Zebrafish smyd3 augments hypoxia signaling. A, alignment of smyd3 amino acid sequences from human, mouse, and zebrafish, and the consensus sequence is shown below. B–D, qPCR analysis of pdk1 (B), vegf (C), and phd3 (D) mRNA in ZFL cells transfected with or without pCMV-smyd3 and cultured under normoxia (21% O₂) or hypoxia (1% O₂) for 24 h. EV, pCMV empty vector (control). Data show mean ± SD; Student’s two-tailed t test. ∗p < 0.05, ∗∗p < 0.01. Data from three independent experiments. qPCR, quantitative RT–PCR; ZFL, zebrafish liver.

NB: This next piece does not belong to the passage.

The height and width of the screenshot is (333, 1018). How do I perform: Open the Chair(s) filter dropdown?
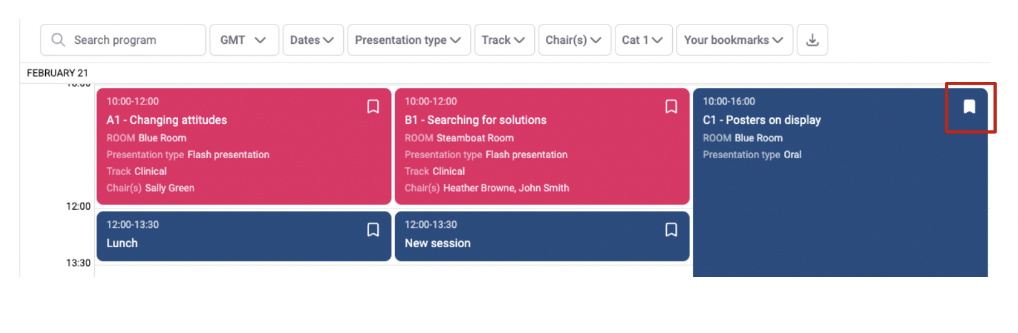pos(575,40)
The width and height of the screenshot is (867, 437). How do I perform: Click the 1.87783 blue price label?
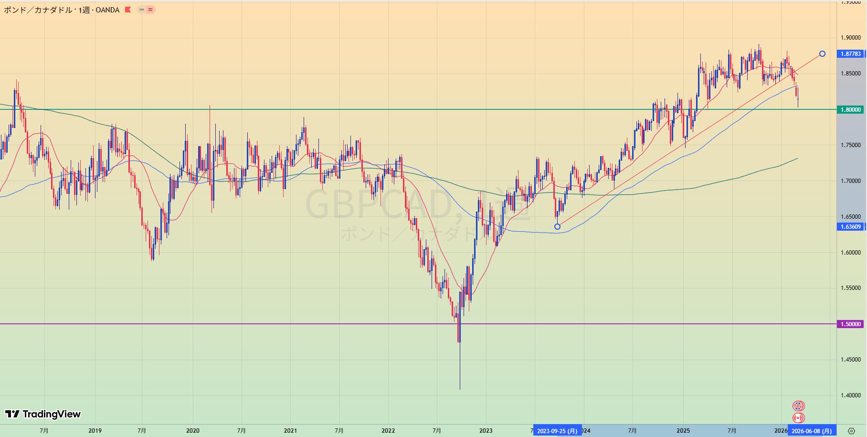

Disruption of smyd3 in zebrafish facilitates hypoxia tolerance. A, scheme of the sequence information in smyd3-null zebrafish. Seven–base pair nucleotides (5′-TGCCGTC-3′) were deleted in exon five of smyd3 in the mutant, resulting in a reading frame shift. B, verification of CRISPR/Cas9-mediated zebrafish smyd3 disruption by HMA (heteroduplex mobility assay). C, qPCR analysis of smyd3 mRNA in smyd3-deficient or wildtype zebrafish larvae (smyd3^−/− or smyd3^+/+) (3dpf). Data show mean ± SD; Student’s two-tailed t test. ∗∗∗∗p < 0.0001. Data from three independent experiments. D, the predicted protein products of smyd3 in the mutants (176 aa) and their wildtype (429 aa) siblings. aa, amino acids. E–G, qPCR analysis of pdk1 (E), vegf (F), and phd3 (G) mRNA in smyd3-deficient or wildtype zebrafish larvae (smyd3^−/− or smyd3^+/+) (3dpf) under normoxia (21% O₂) or hypoxia (2% O₂). Data show mean ± SD; Student’s two-tailed t test. ∗p < 0.05, ∗∗p < 0.01, ∗∗∗p < 0.001. Data from three independent experiments. H, the survival of wildtype (smyd3^+/+; left flask) and smyd3-null (smyd3^−/−; right flask) adult zebrafish (3mpf) after 2 h, 4 h, and 6 h under hypoxia (5% O₂). Red arrows, dying zebrafish. qPCR, quantitative RT–PCR.